Dany Cleyet-Marrel has been a hot air balloon and airship pilot since 1975. In 1986, he came up with the concept of the Canopy Raft, a platform 'aeroported' in by hot air balloon. The raft itself has a hexagonal design, with sides made from inflatable material and webbing in between each strut. Scientists can use the raft as a workstation nestling in the canopy of the rainforest. It has already been used in Cameroon, Gabon, and Madagascar and was featured on the British website, Deputy Dog.
After testing with a hot air balloon, but then Cleyet-Marrel teamed up with Lindstrand Technologies to design an airship for towing the raft. This company is run by Per Lindstrand, a Swede best known for his series of record-breaking trans-oceanic hot air balloon flights with Sir Richard Branson.
Lindstrand Technologies created the AS 300, which at 8,500 cubic metres is said to be the biggest airship in the world. It needed to be this size to carry the 750kg Canopy Raft. It was later used to carry what the Lindstrand team calls a sledge – a kind of inflatable gondola that can lift three people into the canopy to collect botanical and entomological samples.

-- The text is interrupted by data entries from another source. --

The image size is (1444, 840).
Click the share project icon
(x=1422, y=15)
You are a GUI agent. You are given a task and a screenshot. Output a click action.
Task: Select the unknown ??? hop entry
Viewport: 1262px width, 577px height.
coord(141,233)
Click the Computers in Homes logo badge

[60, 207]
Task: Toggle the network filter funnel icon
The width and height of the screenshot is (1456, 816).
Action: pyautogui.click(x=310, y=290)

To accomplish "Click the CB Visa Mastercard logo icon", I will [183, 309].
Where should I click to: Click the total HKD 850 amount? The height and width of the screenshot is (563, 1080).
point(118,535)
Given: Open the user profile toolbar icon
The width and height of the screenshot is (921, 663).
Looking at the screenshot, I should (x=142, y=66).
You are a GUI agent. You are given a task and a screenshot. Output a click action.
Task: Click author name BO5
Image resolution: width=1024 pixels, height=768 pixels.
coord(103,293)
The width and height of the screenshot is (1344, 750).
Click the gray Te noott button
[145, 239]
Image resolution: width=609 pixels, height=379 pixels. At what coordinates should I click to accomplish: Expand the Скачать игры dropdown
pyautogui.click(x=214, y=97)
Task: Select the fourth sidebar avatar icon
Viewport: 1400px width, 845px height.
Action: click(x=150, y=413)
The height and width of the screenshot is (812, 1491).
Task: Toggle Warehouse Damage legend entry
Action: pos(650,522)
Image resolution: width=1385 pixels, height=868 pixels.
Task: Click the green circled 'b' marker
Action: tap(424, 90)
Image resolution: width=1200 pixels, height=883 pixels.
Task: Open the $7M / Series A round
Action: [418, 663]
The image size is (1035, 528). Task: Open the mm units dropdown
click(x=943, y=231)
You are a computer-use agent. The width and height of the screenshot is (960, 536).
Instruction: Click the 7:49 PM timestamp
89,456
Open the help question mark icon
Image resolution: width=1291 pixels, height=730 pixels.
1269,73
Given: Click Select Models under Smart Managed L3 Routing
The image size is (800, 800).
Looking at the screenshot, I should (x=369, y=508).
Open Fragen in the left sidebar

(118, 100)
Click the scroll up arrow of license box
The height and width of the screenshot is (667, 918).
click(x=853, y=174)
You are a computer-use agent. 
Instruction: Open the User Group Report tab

The effectiveness of the contraption has led to some problems. Lindstrand said that the team are not using the AS 300 airship and raft at the moment because officials in some countries were unhappy that it allowed scientists to see vast areas of deforestation that governments did not want to be publicised.
Cleyet-Marrel is planning further trips, but instead of the raft he'll be using the Canopy Bubble (shown above), a one-seater 210 cubic metre helium balloon, designed to let scientists move around the treetops, gliding along ropes up to two kilometres long. Cleyet-Marrel says: "The Canopy Bubble allows a researcher to remain in contact with the canopy during two or three hours in the morning, evening or at night. The passenger can move along the rope simply by pulling him or herself along the rope by hand or with a jumar clamp in case of adverse wind. A secondary rope attached to the main rope enables a researcher to cover greater distances away from the main rope and thus increases the field of investigation."